Tangled up in blue
January 18, 2010
So the New Yorker‘s David Denby likes this new film about insurgent smurfs by the guy who used to make excellent movies about robots or aliens?
James Cameron’s “Avatar” is the most beautiful film I’ve seen in years.
Oh, really? Maybe you should get out to the cinema more often, then. Oh no wait, you are one of the New Yorker‘s regular film critics! You must have seen a lot of films in “years”! And this is the most “beautiful” of them all? Really?
Amid the hoopla over the new power of 3-D as a narrative form, and the excitement about the complicated mix of digital animation and live action that made the movie possible, no one should ignore how lovely “Avatar” looks, how luscious yet freewheeling, bounteous yet strange.
Luscious seems to be one of Denby’s favourite terms of approbation — he chivalrously applied it to Shelley Winters in his terrible recent book; and a glance at the New Yorker‘s archive shows that Denby has also found luscious the sets of Moulin Rouge, Peter Jackson’s heaven in The Lovely Bones, the vineyards in Sideways, and “the over-all visual style” of Tales of Amelia Earheart.

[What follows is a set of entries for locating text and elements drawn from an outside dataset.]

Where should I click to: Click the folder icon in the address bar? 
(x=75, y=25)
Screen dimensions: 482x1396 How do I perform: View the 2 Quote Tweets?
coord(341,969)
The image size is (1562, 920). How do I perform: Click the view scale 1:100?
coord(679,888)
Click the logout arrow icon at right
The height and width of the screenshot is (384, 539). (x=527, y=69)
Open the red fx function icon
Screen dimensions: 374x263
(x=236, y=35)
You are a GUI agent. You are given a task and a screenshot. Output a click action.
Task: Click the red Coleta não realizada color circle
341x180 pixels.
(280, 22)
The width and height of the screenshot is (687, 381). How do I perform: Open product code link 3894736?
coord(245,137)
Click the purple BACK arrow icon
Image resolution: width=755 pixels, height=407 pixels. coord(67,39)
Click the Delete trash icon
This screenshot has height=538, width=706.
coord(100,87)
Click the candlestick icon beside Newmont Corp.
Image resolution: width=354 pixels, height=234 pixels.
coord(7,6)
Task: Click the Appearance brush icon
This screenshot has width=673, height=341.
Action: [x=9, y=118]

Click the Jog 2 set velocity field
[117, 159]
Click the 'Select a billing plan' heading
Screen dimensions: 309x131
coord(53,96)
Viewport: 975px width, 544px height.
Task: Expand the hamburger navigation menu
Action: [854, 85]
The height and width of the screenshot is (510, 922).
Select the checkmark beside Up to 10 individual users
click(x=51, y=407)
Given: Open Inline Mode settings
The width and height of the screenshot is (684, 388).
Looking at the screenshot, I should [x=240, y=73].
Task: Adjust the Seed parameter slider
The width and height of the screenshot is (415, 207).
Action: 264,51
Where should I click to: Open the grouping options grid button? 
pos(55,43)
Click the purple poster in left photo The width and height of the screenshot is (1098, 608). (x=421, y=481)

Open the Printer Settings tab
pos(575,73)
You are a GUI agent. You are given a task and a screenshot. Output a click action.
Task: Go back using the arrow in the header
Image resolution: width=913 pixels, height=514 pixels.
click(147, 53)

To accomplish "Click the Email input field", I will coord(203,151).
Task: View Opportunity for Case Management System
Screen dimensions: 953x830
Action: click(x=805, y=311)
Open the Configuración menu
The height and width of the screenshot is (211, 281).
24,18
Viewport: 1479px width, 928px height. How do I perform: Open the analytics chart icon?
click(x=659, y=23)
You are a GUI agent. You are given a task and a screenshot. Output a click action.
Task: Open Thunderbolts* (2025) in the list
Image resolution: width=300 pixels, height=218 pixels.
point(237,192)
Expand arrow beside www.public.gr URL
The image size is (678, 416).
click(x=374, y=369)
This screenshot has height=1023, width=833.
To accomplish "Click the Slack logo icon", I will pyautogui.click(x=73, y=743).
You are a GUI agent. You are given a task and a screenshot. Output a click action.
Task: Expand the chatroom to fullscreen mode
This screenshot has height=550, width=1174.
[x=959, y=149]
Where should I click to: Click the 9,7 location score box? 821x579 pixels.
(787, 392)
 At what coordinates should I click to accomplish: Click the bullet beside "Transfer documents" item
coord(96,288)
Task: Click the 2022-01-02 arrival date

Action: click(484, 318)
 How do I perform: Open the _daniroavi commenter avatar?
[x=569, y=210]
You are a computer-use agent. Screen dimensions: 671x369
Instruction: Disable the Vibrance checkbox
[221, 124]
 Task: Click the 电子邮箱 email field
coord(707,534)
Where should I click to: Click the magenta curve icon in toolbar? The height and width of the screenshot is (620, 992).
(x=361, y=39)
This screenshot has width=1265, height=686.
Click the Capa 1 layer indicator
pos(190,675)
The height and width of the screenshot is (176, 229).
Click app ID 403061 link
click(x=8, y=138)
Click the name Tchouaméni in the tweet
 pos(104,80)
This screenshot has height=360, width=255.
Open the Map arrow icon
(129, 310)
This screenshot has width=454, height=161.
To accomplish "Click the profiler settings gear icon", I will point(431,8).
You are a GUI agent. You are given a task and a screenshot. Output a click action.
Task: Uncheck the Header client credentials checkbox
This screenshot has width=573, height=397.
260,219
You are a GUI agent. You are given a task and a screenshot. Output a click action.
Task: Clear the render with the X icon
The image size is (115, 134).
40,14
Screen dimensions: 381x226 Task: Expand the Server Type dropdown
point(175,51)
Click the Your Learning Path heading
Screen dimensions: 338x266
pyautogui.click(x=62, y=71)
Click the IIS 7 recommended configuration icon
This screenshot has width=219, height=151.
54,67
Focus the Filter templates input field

He really gets going, though, when applying luscious to people. There is “the young couple with luscious flesh” in Snakes on a Plane (remember them? me neither!); “a luscious but vacuous married woman” in L’Auberge Espagnole; in Talk to Her, there is “the naked Alicia, who has a lusciously ripe figure”; while in Bright Star, “Abbie Cornish, eyes widening, breasts partly bared, is a luscious ideal”. Perhaps best of all is Denby’s description of Ava Gardner, in Pandora and the Flying Dutchman, as “looking unspeakably luscious”. If so, it might after all be best not to try to speak it?
Anyway! Did you like Avatar, readers?